The primary aim is to develop an accessible, theory‐based educational program for individuals whose distribution of measurements at audit falls outside an acceptable range, and assess operator performance following this intervention.

Materials and Methods
Operators whose nuchal translucency measurement distributions fall outside a normal range (38–65% above the median) were expected to undergo a teleconference tutorial. Accessible from anywhere in Australia, the one hour tutorials were run by a senior sonographer (to explain technical ultrasound aspects) and the audit program manager (to explain the audit process).
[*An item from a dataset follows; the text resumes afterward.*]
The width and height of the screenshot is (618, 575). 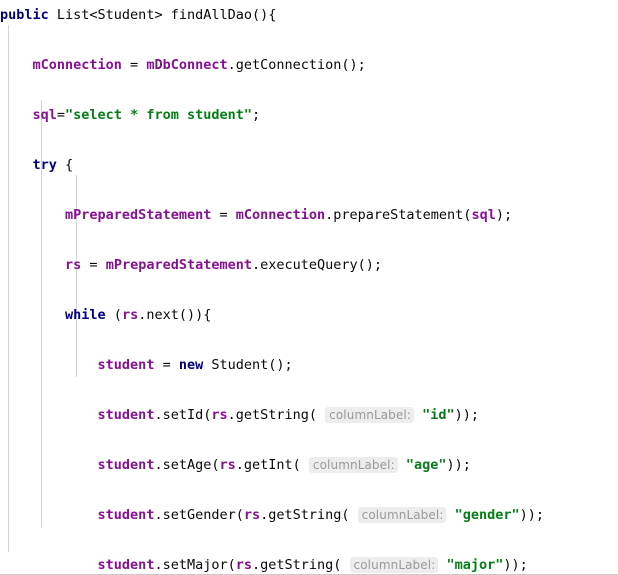 What do you see at coordinates (187, 65) in the screenshot?
I see `identifier-token: mDbConnect` at bounding box center [187, 65].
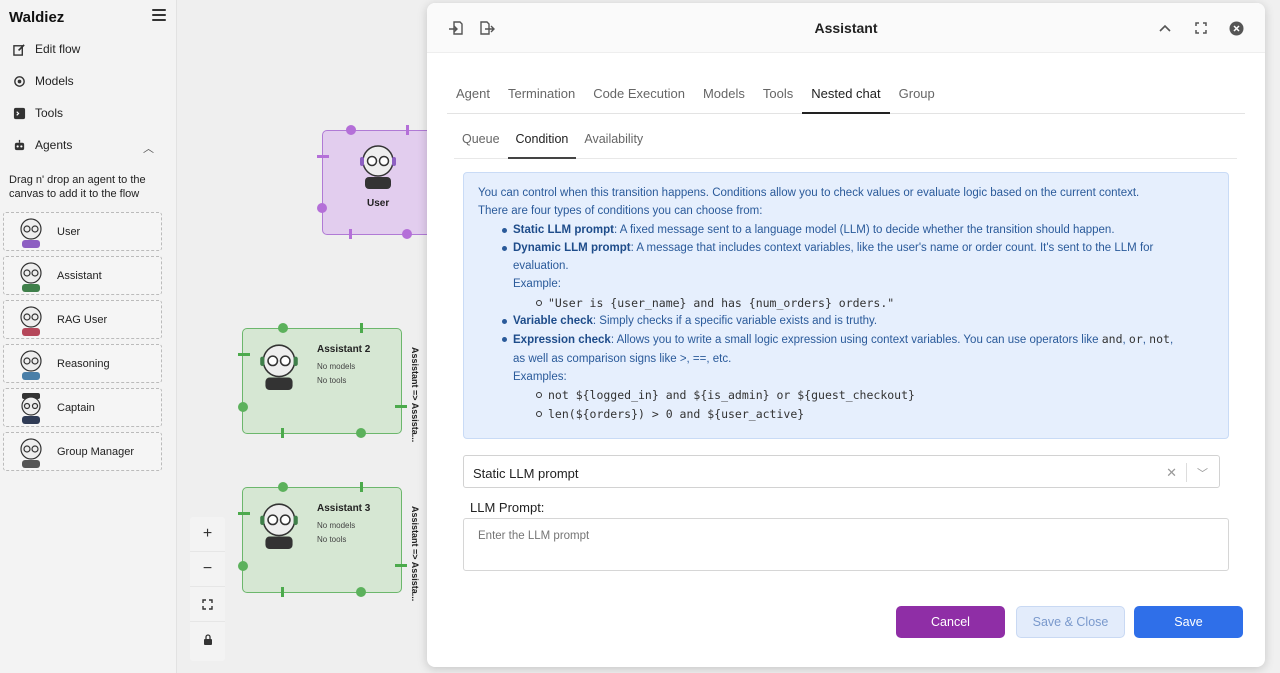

In 2011, 83 operators attended the teleconference tutorials. Compared to a random comparison group of operators meeting standard in 2011, teleconference tutorial attendees were significantly more likely to: (i) operate in rural or regional, rather than metropolitan, centres (P = 0.001); (ii) be less experienced (P < 0.0005); and (iii) have lower annual scan numbers (P = 0.0012). Improvement in nuchal translucency measurement quality was seen after one audit cycle and was maintained over subsequent years. The mean percentage of the study cohort reaching standard over the five‐year audit was 77.8% which was not statistically different from the average for the comparison cohort of all other audited operators (79.3%; P = 0.61). Conclusions Teleconference tutorials are a convenient, accessible and effective way to obtain immediate and sustained improvement in operator performance.